Scientific classification
- Kingdom: Animalia
- Phylum: Chordata
- Class: Reptilia
- Order: Squamata
- Suborder: Gekkota
- Family: Gekkonidae
- Genus: Hemidactylus
- Species: H. reticulatus
- Binomial name: Hemidactylus reticulatus Beddome, 1870

= Reticulate leaf-toed gecko =

- Genus: Hemidactylus
- Species: reticulatus
- Authority: Beddome, 1870
- Conservation status: LC

Species of lizard

The reticulate leaf-toed gecko (Hemidactylus reticulatus) is a species of terrestrial, nocturnal, insectivorous gecko found in rocky areas of South India. It takes refuge under stones on ground during day time and emerges out at night for its activities.

==Description==
Head short, oviform, very convex; snout a little longer than the distance between the eye and the ear-opening and than the diameter of the orbit; forehead not concave; ear-opening small, roundish. Body and limbs short. Digits short, free, with very short distal joints, moderately dilated; 5 or 6 lamella under the inner digits, 7 or 8 under the fourth finger, and 8 or 9 under the fourth toe. Snout covered with keeled granules; the rest of the head with smaller granules intermixed with round tubercles. Rostral four-sided, not twice as broad as deep, with median cleft above; nostril pierced between the rostral, the iirsfc labial, and three or four nasals; 9 or 10 upper and 7 to 9 lower labials: mental large, triangular or pentagonal; four chin-shields, inner pair largest and in contact behind the point of the mental. Body covered above with coarse granules intermixed with numerous irregularly arranged, small, round, keeled tubercles. Abdominal scales rather small, cycloid, imbricate, smooth. Male with 6 to 9 preanal pores forming an angular series. Tail cylindrical, tapering, covered above with small granular scales and rings of six or eight large conical tubercles, beneath with uniform small imbricated scales.
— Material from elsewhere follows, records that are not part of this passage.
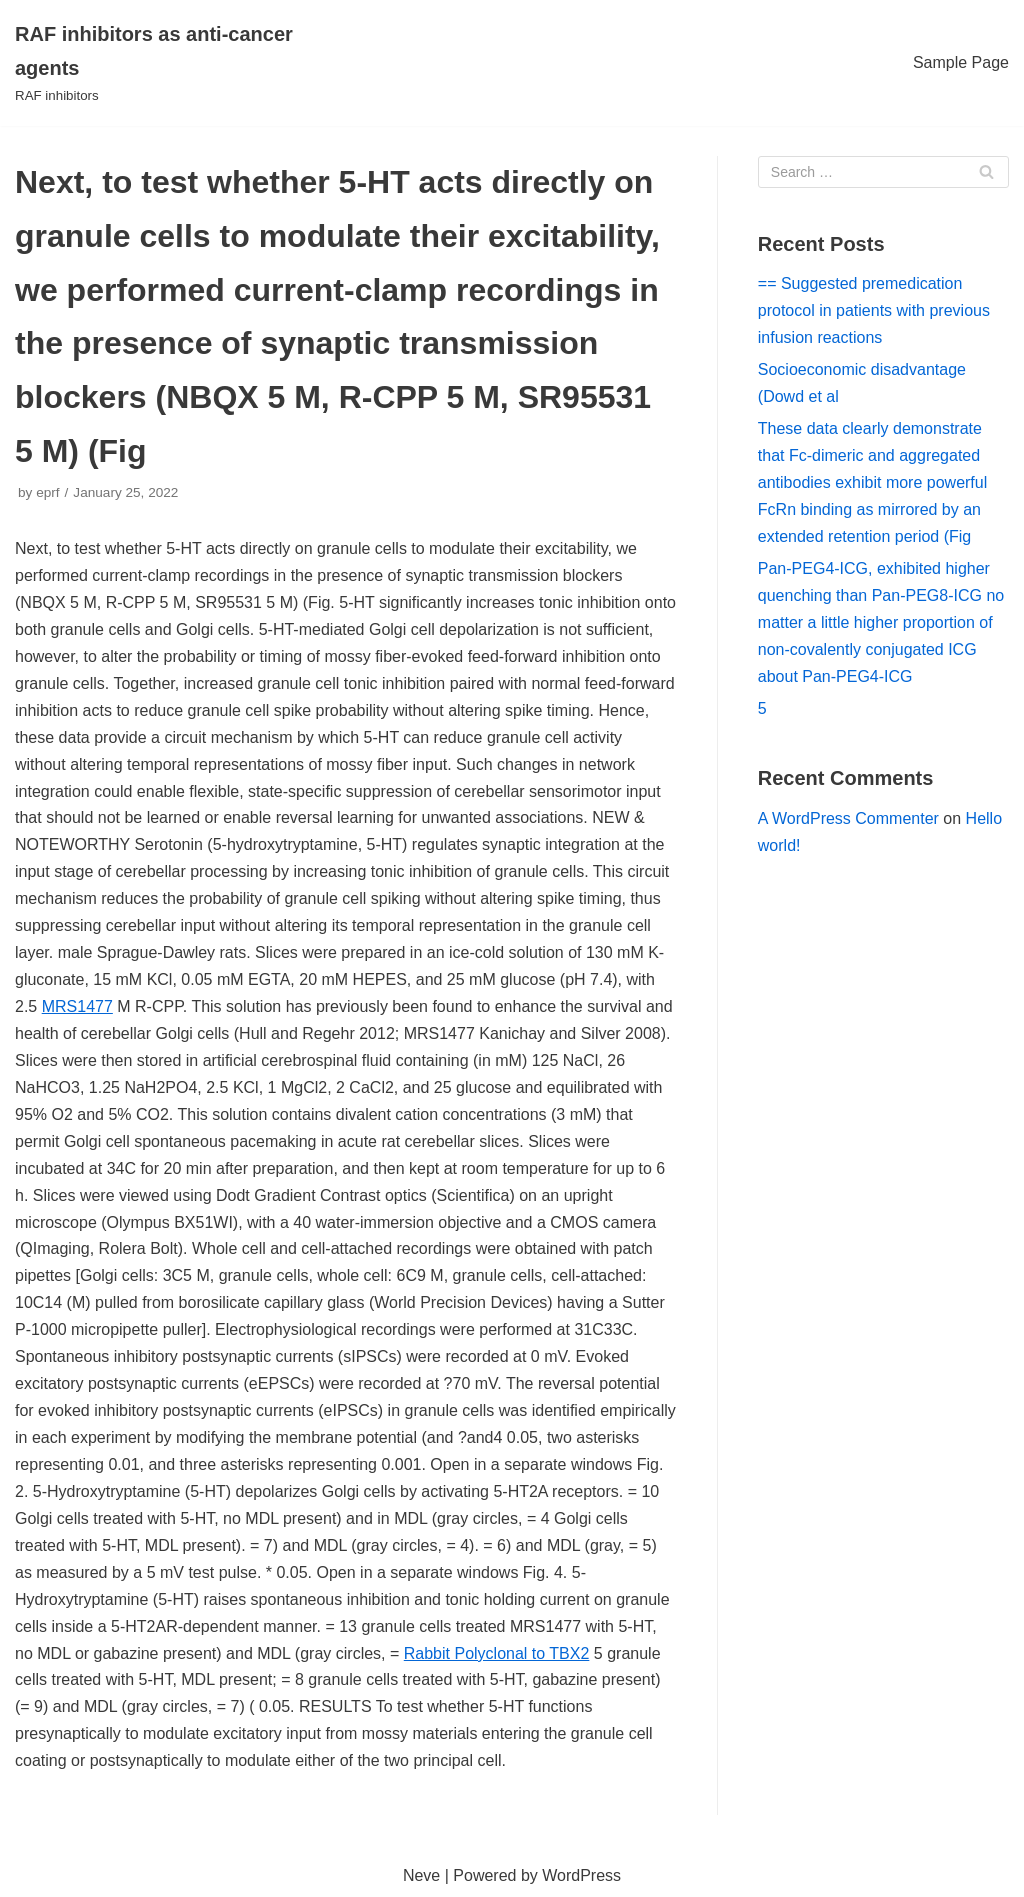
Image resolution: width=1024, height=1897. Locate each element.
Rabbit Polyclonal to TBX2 (497, 1653)
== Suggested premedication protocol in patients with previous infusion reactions (874, 310)
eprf (47, 492)
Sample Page (961, 62)
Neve (421, 1875)
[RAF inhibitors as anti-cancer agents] (170, 63)
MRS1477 (77, 1006)
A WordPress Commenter (848, 818)
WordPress (581, 1875)
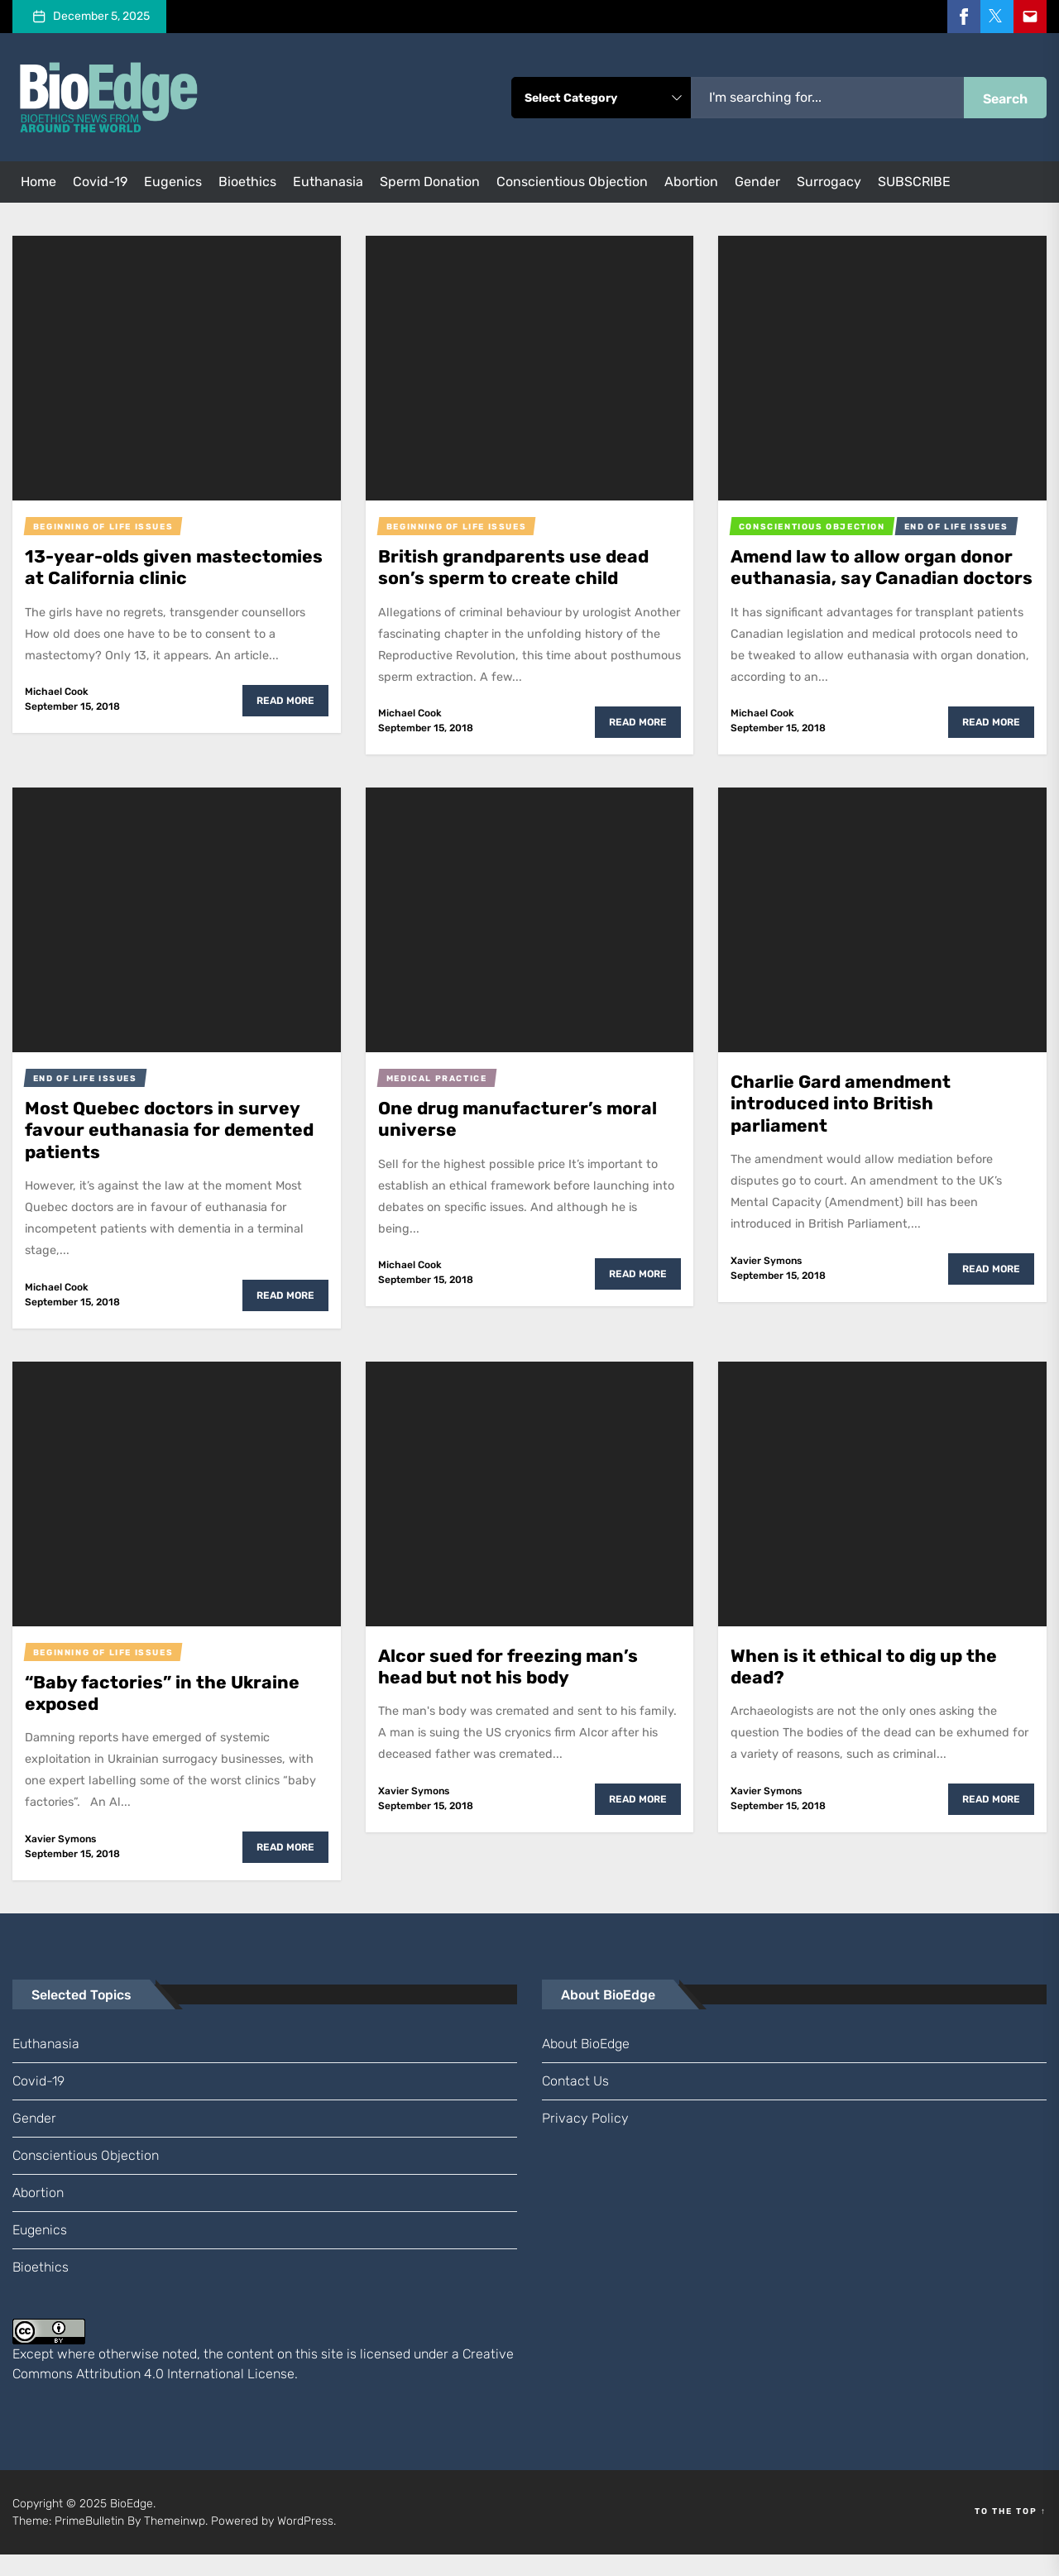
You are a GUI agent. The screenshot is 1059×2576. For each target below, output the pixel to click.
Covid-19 (100, 181)
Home (38, 181)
Brown above, with a network of darker lines; many of the tubercles whitish; lower surfaces whitish, the throat sometimes veriniculated with brown.

==Distribution==
Southern India (Karnataka, Tamil Nadu, Telangana and Andhra Pradesh). This species is very partial to rocky hillocks and outcrops and occurs from near sea level to over 1000 m.
Type locality: Kollegal, Mysore State.